Secret Origins Vol. 1 (The New 52)Secret Origins Vol. 1 by Jeff Lemire

My rating: 3 of 5 stars

The only reason to read any of these Secret Origin stories, is if your are somehow unfamiliar with the characters.
Not only are the origins not Secret, they aren’t very interesting.
Somehow, I thought that because they were coming out with this Origin volume, I was going to learn something new, or maybe there might be a fresh twist on things.
Nope.
I’ll save you some time.
If you already read comic books, you’ve heard these stories before.
And, honestly, there are better versions of them out there.
Starfire and Harley Quinn were the only ones that haven’t been done to death.
Does that make them great?
No.
But at least I wasn’t rolling my eyes through either of them.
Superman, Green Lantern, and Aquaman were the only characters with stories that felt like the authors even tried to bring some kind of emotion to the table.
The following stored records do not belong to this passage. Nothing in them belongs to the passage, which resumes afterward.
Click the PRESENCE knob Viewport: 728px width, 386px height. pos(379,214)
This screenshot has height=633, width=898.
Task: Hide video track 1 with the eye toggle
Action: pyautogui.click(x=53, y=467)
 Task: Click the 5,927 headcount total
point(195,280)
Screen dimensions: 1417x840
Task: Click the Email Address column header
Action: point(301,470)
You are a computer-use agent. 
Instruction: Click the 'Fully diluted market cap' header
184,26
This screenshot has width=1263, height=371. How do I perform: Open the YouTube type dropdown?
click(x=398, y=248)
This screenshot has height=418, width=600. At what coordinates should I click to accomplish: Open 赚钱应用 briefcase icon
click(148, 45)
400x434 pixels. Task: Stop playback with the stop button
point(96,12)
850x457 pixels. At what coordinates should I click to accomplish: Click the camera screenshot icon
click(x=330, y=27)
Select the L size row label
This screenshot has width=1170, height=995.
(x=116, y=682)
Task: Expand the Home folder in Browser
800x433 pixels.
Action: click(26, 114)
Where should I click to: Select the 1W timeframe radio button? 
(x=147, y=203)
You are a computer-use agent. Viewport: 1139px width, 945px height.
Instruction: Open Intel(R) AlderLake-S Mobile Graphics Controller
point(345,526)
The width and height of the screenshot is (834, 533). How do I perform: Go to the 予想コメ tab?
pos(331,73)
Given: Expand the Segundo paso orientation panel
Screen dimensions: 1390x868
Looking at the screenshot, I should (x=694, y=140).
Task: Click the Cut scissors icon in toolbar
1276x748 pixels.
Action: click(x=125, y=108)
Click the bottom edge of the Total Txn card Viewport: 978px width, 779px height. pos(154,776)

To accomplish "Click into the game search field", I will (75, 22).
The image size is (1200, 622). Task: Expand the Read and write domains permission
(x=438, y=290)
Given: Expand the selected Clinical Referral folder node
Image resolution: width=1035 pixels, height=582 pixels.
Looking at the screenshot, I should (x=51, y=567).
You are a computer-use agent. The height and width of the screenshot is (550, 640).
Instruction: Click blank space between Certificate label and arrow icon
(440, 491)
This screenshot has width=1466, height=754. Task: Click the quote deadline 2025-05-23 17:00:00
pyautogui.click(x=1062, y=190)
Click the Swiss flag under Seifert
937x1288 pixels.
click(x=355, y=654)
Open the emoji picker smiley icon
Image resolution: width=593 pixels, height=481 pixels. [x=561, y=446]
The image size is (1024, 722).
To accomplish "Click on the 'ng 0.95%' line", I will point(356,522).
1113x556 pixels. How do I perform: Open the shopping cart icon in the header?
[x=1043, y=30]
I’m not saying they were AWESOME. I’m just saying it felt like they tried.
Green Arrow/Oliver Queen is just more we-like-the-tv-show crap, but if you’re into that, it won’t piss you off.
Batman, Batwoman, and Damien’s origins were all unbelievably regurgitated. Nothing was new.
NOTHING.
Red Robin (Drake), Robin (Grayson), and Supergirl, however, rounded out the bottom of the barrel.
I hated all of these guys by the time their issues were done.
Remember when Batman tracked Dick Grayson down and begged him to be his partner?
Yeah, me neither.
And evidently Tim Drake was super excited to partner up with Batman after he caused his poor parents to end up in witness protection.
Mom? Dad? I know I ruined your lives, but Brucey is gonna adopt me now, so…Laters! Enjoy looking over your shoulders for the rest of your (probably very short) lives!
Really? Drake comes off like a total douche. Normally, I like his character quite a bit, so…Thanks!
Supergirl.
*sigh*
One minute she’s fighting a Kryptonian dinosaur, and the next she’s (maybe) starting a war with North Korea over some of their astronauts that she saved.
Yeah. I know that nothing in that sentence made sense.

This isn’t awful, it’s just unnecessary.
It might make a nice gift for people who are just getting into DC characters, but I wouldn’t personally be thrilled to find this under my Christmas tree.